### [Document section]
* BEGIN *

INSPIRED RUBBISH: NEED FOR SPEED

Hi ya:).. don't ye any time came across time overshooting problems while coding some real cool stuff for programming contests like ACM ICPC? Yes, I know you certainly would have atleast once. And then nothing but a sigh - "Oh my-Oh my!! .. dhat wazz a correct code, dude; the logic I uzzed waz deadly, juss dose extra millisecondzz program took screwed it ahl! Damn! :X" And that was a very trivial example - to say the least.

In real world, while designing sophisticated real time response systems (RTRS) we do need to optimise our code again and again to make it as dazzling fast as we can. These days, Machines and Robos are almost everywhere performing numerous highly spohisticated tasks, the automotives equipped with highly intelligent DAS - Driver Assistant Systems are being launched, coolest video games with eye candy graphics and acrobatic combats are rocketing the gaming market: all having one thing in common - NEED FOR SPEED - and here, that's not the name of the famous racing game, in case you just got astrayed a bit, it is, but the commmon uproar these gadgets have - TO OPTIMIZE AGAINST TIME - JUST SPEED UP EVERYTHING!

So,right time, friends, to share some tips to optimize our programs against time. What follows is the compilation of several tricks to optimize C code. Most of them are practical and hold true even if developer has programmed the project in C++. Check them out-

Before we start Optimizing

So..Are we ready to optimize our C code..Wait..do you recall Ahmdal’s Law.This is what the law says -
Speedup = Told/Tnew

= 1 / ( (1-fruntime) + fruntime/fspeedup)

where fruntime is the percentage of program run time used by the function 'f' and fspeedup is the factor by which we speed up this function. Now, consider a practical case. Suppose we are working on a module (say, function 'f') with the goal to optimize it against time and the whole project takes 0.250 milliseconds and we make the module run twice as fast (i.e. fspeedup=2) ; then we will get 25% speedup assuming the module(function 'f') takes 40% of the execution time of the whole project. Henceforth, the project will take 0.200 milliseconds. The overall gain is of just 50 microseconds despite doubling the speed of the module. So, optimizing has an essential pre-requisite - we must first check which modules take the most of the project's execution time. Need is to attack the code within intensive loops or that part of project which is used more frequently. Else, it's all futile spending our energy and time and we may eventually employ the coolest optimization trick from our inventory stock but that may not reflect any significant time conservation in the overall project. Checkpoint: Before we start optimizing - we need to do Profiling stuff - that is, to check the bottlenecks in our code - that is, to identify the modules we would target for optimization.

Is Optimization necessary?

The nerds have something to share - "You may write very efficient code but spend at least twice as long optimizing it." Hence, don't do it unless absolutely necessary. Necessity may arise when there is need to get a real time response as in Games, DAS gadgets, Robos etc.

* END *

### [Extracted information]

* BEGIN *

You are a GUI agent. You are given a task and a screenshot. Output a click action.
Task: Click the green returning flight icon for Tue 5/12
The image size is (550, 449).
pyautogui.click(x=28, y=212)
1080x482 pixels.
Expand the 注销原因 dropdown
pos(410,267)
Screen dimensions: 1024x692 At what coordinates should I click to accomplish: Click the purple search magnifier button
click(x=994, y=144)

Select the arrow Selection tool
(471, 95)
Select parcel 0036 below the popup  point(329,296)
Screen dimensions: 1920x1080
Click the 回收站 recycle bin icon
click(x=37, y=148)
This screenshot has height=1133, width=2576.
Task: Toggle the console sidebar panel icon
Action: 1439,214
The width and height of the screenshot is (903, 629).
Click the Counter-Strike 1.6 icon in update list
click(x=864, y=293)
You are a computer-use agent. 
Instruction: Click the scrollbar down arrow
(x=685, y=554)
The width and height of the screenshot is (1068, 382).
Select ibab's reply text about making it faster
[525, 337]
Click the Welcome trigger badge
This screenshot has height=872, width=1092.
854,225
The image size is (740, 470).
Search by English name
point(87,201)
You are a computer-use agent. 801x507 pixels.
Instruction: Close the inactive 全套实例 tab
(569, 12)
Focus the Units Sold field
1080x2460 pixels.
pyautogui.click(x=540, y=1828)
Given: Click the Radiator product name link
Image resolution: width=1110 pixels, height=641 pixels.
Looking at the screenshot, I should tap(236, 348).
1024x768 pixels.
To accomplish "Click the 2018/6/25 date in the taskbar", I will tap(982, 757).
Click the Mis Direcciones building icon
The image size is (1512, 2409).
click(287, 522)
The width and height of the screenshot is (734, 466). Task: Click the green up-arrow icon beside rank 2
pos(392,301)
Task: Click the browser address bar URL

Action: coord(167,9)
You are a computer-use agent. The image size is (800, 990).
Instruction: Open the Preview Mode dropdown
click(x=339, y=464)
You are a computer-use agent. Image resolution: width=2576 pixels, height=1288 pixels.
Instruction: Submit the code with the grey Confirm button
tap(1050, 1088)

* END *

Write the next part of the post about speeding up C programs, picking up right after its last paragraph.

### [Answer for the task]
Manual vs. Automatic Optimization & Algorithm Selection

The modern compilers are smart!! Thanks to the cutting edge technology - we now have really smart compilers that can do most of our work required for optimization. However, what if the requisite is to optimize something that is beyond the scope of the compiler? That's really challenging!! We need to be sure we don't baffle the optimizer by our tweaking methods. Hell lot of algorithm analysis and code understanding is required to think of changes at the algorithm level. Surely, if the code is using linear search somewhere in the module, the automatic optimizer won't implement binary search on it's own. Well, that was a very simple case. Real life projects and applications have extremely sophisticated algorithms that have a lot of interdependencies with other algorithms, and bringing about a significant change in them is not that easy; Well, even saying not that easy is an understatement.;) So good so far. So, it's like the best method of optimizing a project is to use a mixed optimization scheme - use smart and intelligent compilers to do the automatic stuff and then think something beyond the scope of the compiler. Checkpoint: The first step in Optimization is to double check that the code design is complete and then attack algorithm level changes subsequently. That's the toughest phase but at the same time, a prudently selected algorithm may conserve considerable amount of time; that cannot be obtained even after application of zillion of optimization tricks on the old algorithm.

Can a programmer outperform an optimizer?

YES

This is possible by
i - choosing a better algorithm

ii - knowing more about the definitions and uses of data items in the program eg. a programmer may know relative probabilities of branches being taken. Also An optimiser has to ensure correctness of the optimised program under all conditions hence it has to be conservative.
An optimiser may miss optimisation opportunities because of this..!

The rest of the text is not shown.